* **EXERCISE DESCRIPTION**:
From the levee construction updates, give the following.
(a) How many acres will removing the legacy levees reconnect to the floodplain?
(b) How many days does TBE expect the levee breaching to take?
(c) How many interior tidal channels along the Trask River are to be connected to it?

* **QUOTED TEXT**:
Construction Update 10/27/16

On October 28 Thompson Bros. Excavating (TBE) will begin the breaching of the summer levee located along the Tillamook and Trask rivers. Sediment control during breaching, and on all phases of the project, has been and continues to be of paramount importance.

For example, prior to the storms of October 13-17, a coffer dam was constructed at the east end of the project area where a gated spillway is under construction in the last opening of a newly constructed set back levee. The purpose of this emergency action was to confine storm surge within the project area and away from private lands adjoining Highway 101.

When the highest tides of the year overtopped the summer levees, about 6 small breaches and two larger ones resulted in storm waters entering the project. These breaches brought sediment into the interior project area. One of the benefits of the completed project is the collection of even more sediment in this area during flooding events. This area is subsided by 2-3 feet due to the existing levees that have for decades disconnected the interior project lands from the floodplain. Removal of these legacy levees will not only reconnect 521 acres to the flood plain, but will also reopen about 14 miles of ancient channels that will provide critical over wintering habit for juvenile coho salmon. Substantial flood reduction benefits over a 3,000 acre area will also result from the levee breaching.

Throughout the storm the project was continually monitored by the contractor and project managers until the waters subsided. The breaches were then repaired to allow completion of the final interior work prior to the final large scale breaching that will begin on October 28th. The final breaching will start at the furthest point away from the Hall Slough and work eastward along the Trask River, finalizing the breaching at the new levee.

TBE will be using two excavators along with two dozers to complete this work. With two, two-man crews working, TBE anticipates the levee breaching being completed in seven days. Work will begin at low tide and continue as the tide moves landward at the high tide current. Starting at low tide allows TBE to monitor any turbidity that may occur. A project monitor will also be present with turbidity monitoring equipment throughout the breaching. The project team expects some turbidity and sediment to occur during breaching. TBE’s strategy of working their way out of the project and stopping while the tides become higher in elevation allows turbidity to be accumulated back on to the project.

Along the Trask River there are a total of five interior tidal channels to be connected to the Trask River. TBE will be placing a floating silt curtain at the connection points. Placing the silt curtain will help confine turbidity that may occur in the Trask River at the time of connection. TBE will remove the curtains as they continue to remove the summer levee. TBE and the project monitor will be taking pictures throughout the breaching.

Construction Update 10/24/16

Despite a few challenges, project work for 2016 is drawing to a close. The recent storm, which included extreme high tides and storm surge, caused some overtopping of the remnant summer levees as well as a few breaches. In anticipation of the storm, a temporary coffer dam was constructed at the East end of the project area to close off the opening in the middle levee where the new gated spillway is under construction. This action by Thompson Bros. Excavating, Inc. (TBE) confined storm waters to the interior project area and off of adjoining private lands. SFC project managers and TBE actively monitored the site during the storm.

* **MATERIAL**:
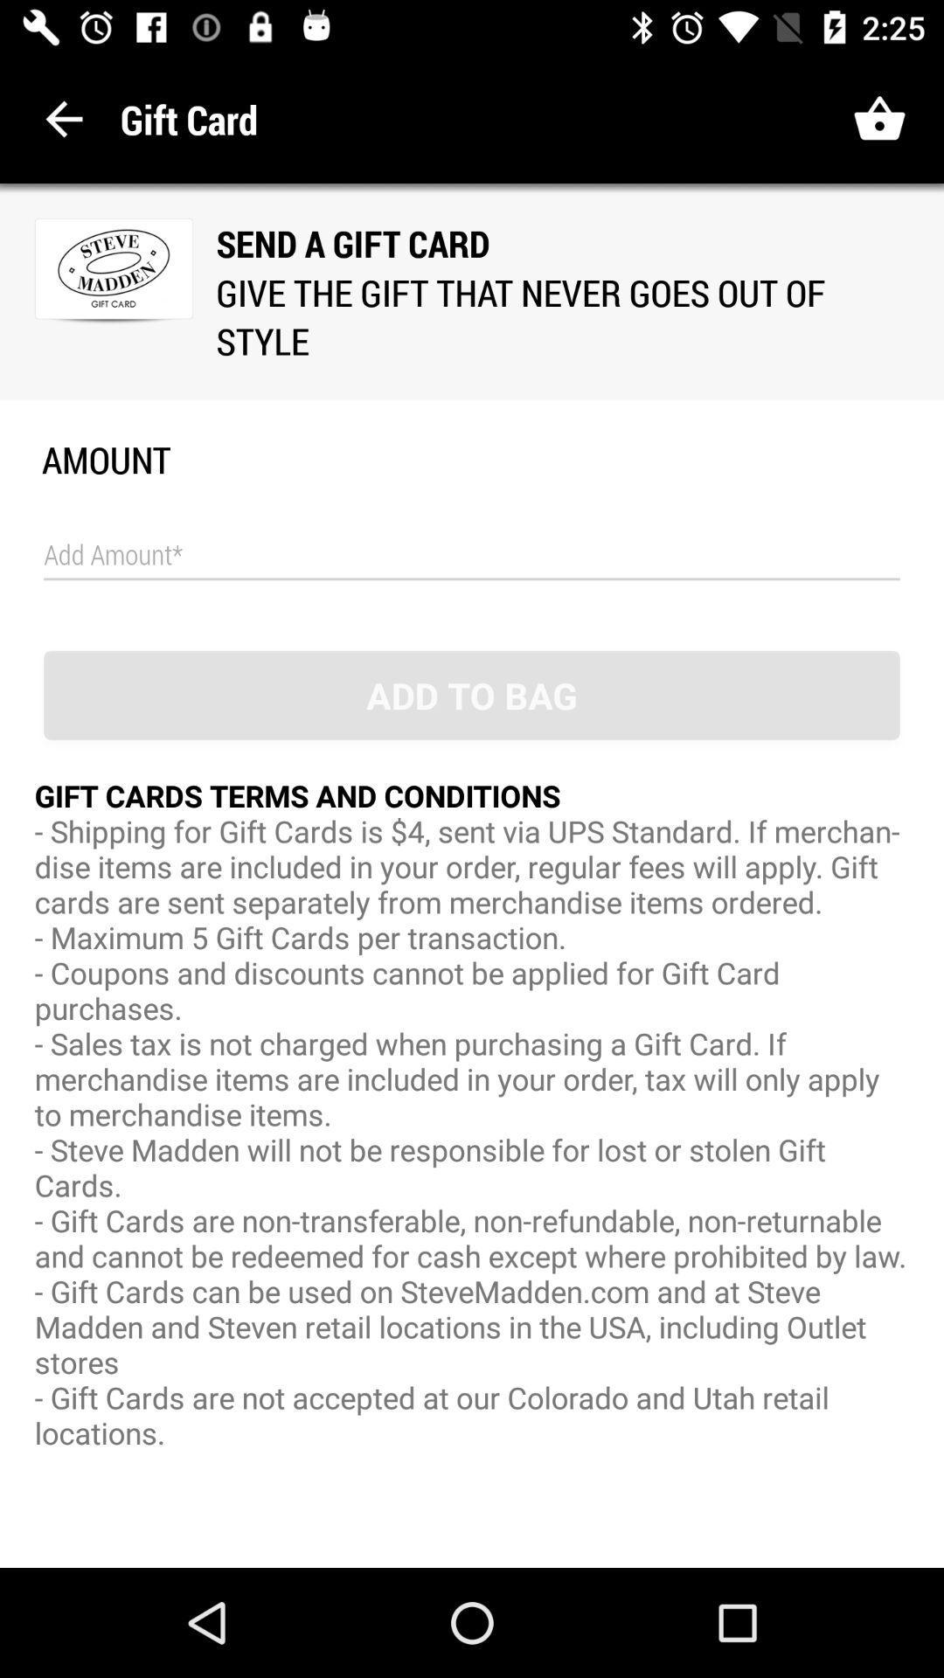 The height and width of the screenshot is (1678, 944). I want to click on previous, so click(63, 118).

* **SOLUTION BELOW**:
(a) 521 acres
(b) Seven days
(c) Five